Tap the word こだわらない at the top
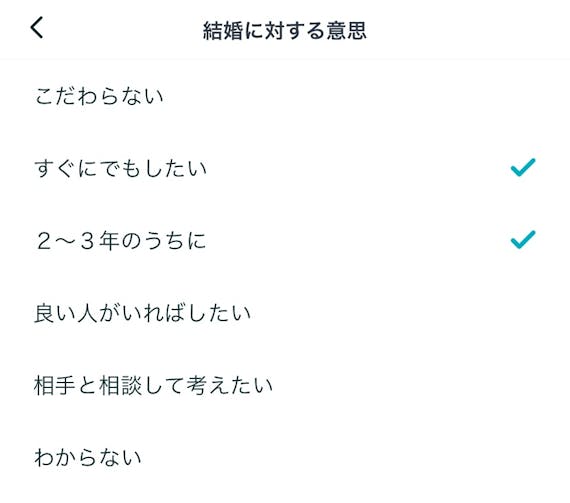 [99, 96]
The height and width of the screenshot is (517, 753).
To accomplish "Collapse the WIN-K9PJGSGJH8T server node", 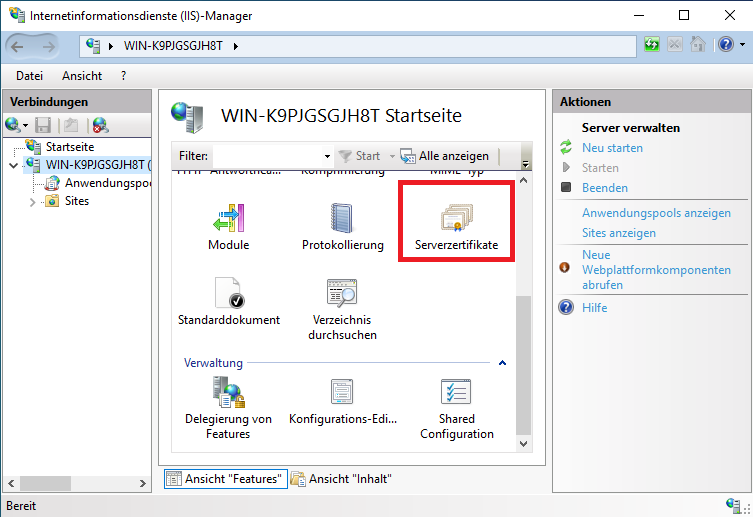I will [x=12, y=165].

==

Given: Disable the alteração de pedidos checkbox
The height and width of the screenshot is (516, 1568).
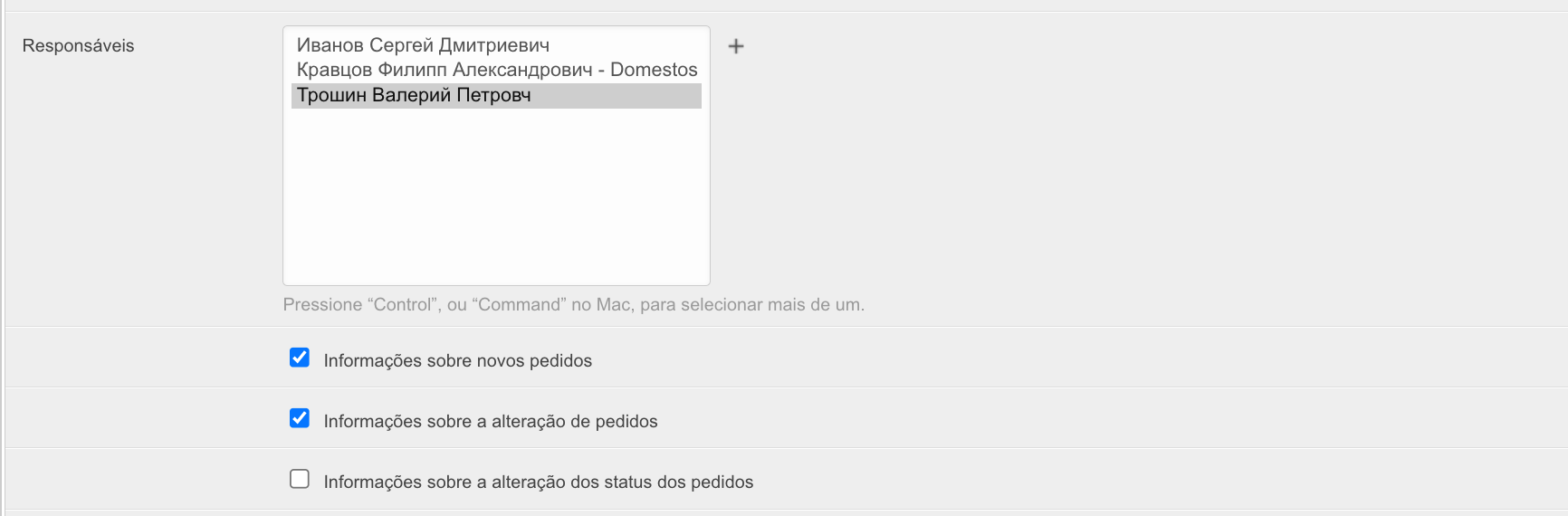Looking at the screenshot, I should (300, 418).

* * *

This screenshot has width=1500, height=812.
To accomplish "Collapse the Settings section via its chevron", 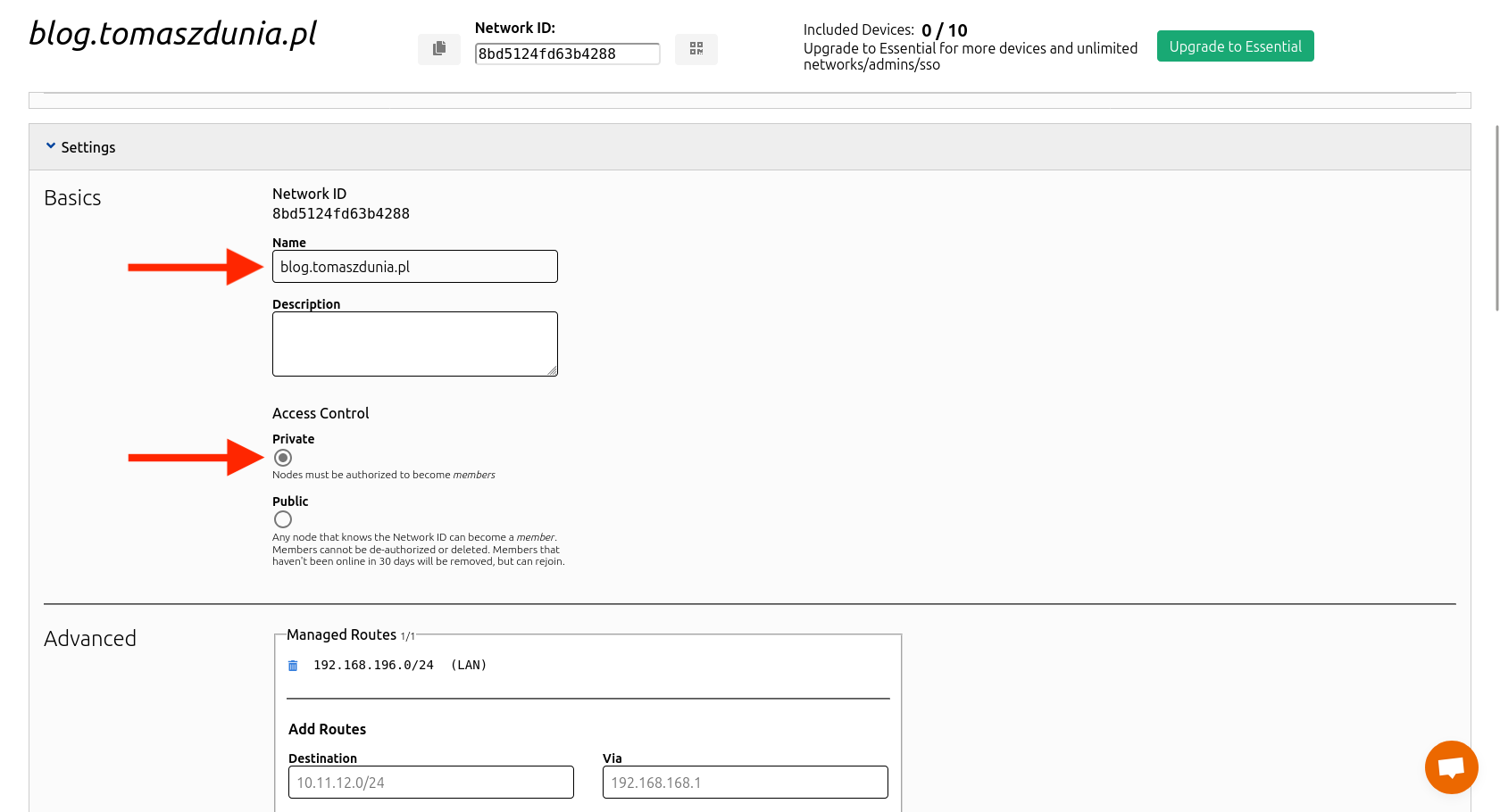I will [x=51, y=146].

* [Directions] Copy out the entries from the line with "Given: Disable the" up to and including the line with "Looking at the", word for word, omitting the pictures.

* [Solution below]
Given: Disable the alteração de pedidos checkbox
The height and width of the screenshot is (516, 1568).
Looking at the screenshot, I should (300, 418).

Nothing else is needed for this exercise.